→ Data for processing
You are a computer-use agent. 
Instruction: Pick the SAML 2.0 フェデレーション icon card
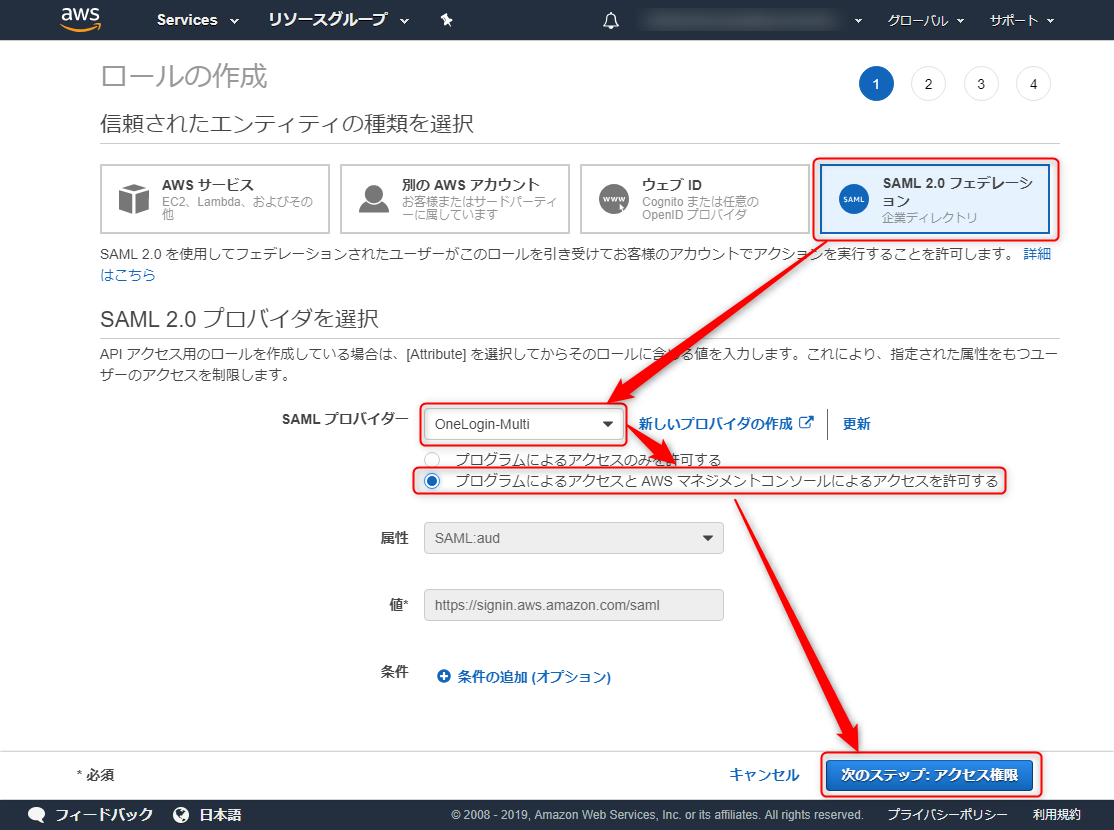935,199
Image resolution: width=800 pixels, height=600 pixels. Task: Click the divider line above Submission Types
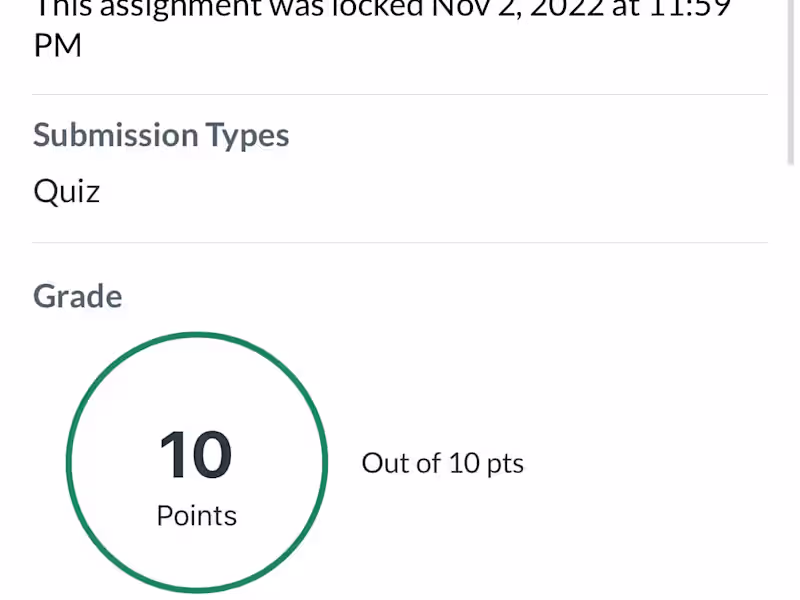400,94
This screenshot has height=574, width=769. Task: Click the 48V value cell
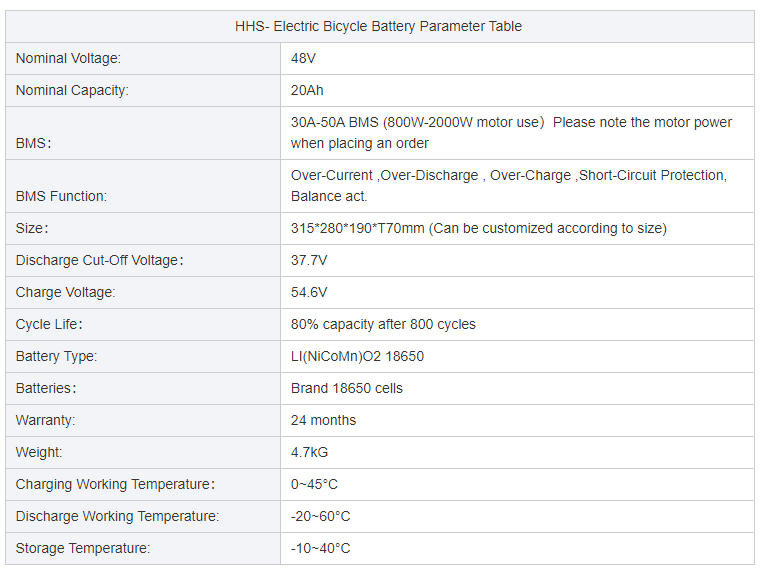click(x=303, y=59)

---

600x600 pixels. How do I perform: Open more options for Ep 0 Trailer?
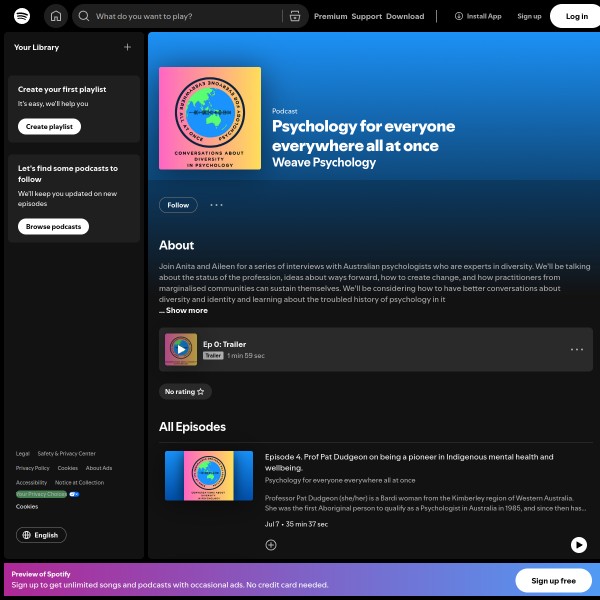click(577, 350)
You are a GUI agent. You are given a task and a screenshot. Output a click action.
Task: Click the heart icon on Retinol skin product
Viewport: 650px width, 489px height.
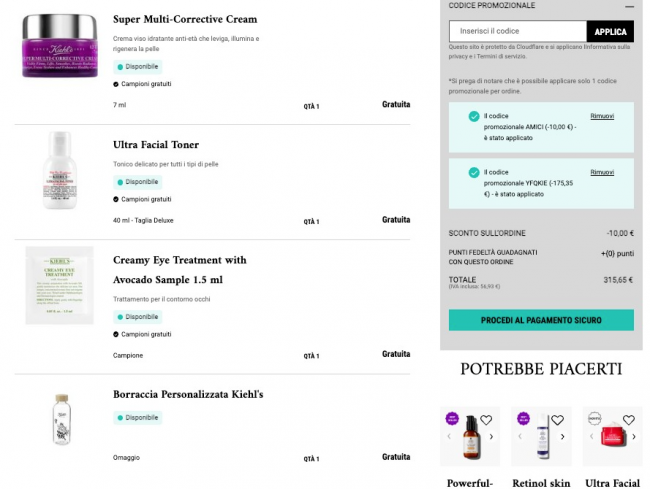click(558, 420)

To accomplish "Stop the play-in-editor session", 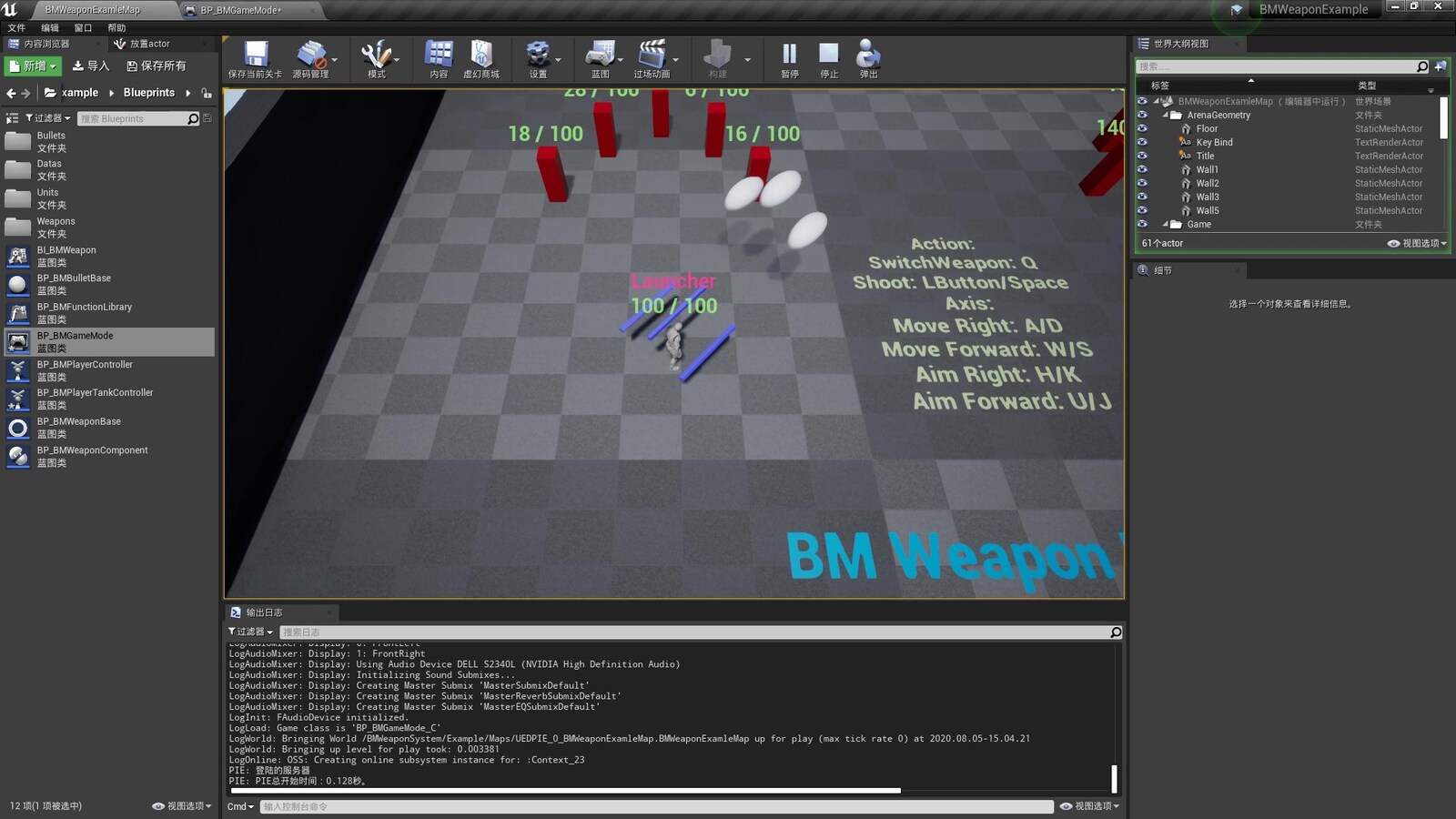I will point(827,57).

→ Directions
Find every line in the records above that contains the string "screenshot", matching case exactly, and copy each of those lines in full.

→ Written response
This screenshot has height=574, width=769. Task: Click the 48V value cell
You are a GUI agent. You are given a task and a screenshot. Output a click action.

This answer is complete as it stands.